Although we encounter the appropriate number of bodies dismembered, severed and field dressed, the tension level never gets beyond 3 on the Creepy-Movie 10-point Scale. It’s all about the pacing, which falls somewhere between sluggish and inert.
The show opens with Detective Hazel Micallef staggering to her feet after another tough night sleeping on the floor. Hungry, hung over and wretched, she makes her way to the dink wad police station in the southern Ontario town of Port Dundas. A breakfast sandwich and a cup of coffee bolstered with a big tot of whiskey and she’s ready for the world.
But who could be ready for a world of devout old ladies with their throats slashed? And what about the fact that the mouths of the slain are arranged in such a way that they seem to be — collectively — saying something? Something in Latin. Holy smoke and mirrors!
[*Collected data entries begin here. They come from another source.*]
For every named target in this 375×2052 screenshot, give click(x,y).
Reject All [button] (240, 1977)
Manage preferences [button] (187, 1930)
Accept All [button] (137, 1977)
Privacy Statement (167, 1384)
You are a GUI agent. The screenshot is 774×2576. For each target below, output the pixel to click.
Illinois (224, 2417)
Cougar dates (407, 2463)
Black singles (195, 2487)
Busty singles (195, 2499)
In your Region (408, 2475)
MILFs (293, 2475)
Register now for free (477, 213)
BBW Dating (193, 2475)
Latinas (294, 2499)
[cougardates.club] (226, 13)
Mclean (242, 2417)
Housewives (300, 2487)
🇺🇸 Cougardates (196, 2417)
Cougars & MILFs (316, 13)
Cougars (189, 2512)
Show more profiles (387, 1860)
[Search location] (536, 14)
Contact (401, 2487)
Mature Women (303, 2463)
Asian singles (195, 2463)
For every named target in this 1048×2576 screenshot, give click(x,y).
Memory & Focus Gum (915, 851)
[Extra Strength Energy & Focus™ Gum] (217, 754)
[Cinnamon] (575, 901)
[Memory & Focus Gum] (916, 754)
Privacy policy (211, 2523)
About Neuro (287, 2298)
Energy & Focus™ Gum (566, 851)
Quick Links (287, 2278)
An explanation is offered up by the local parish priest, played by the usually reliable Donald Sutherland. And the hunt is on as we follow, at a glacial pace, the trail of religious portents to the anti-climatic climax.
The main mystery is how Academy Award winner Sarandon, the fine Mr. Sutherland and the distinguished Ellen Burstyn (she plays Sarandon’s mother) took on this turkey.
Plot holes are numerous. It’s never clear why Detective Hazel chugs whiskey on the job and pops pills between meals. Or, for that matter, how she keeps her job when she arrives for work, day after day, looking like something the cat dragged in. Or why there’s a whole detective division in a town that’s deader than Mayberry. Or why the Catholic priest (Sutherland), when he’s saying his last prayers, recites the Protestant version of The Lord’s Prayer (“for thine is the kingdom, etc.). Or why nobody in this small town catches a clue that the tall spooky guy mixing potions at the diner and talking about redeeming souls and bringing back the dead might be worth checking out.
Sarandon, who has played strong women in “Thelma and Louise” and “Dead Man Walking,” among many other impressive performances, is curiously weak as the lead detective investigating this ghastly series of slayings. What’s the point? The genius of Frances McDormand’s Oscar-winning depiction of Police Chief Marge Gunderson in “Fargo” (1996) was her juggling act: wife, expectant mother with morning sickness, astute investigator and, in the end, crack shot. Sarandon brings no more spirit to her role than her character brings to her job.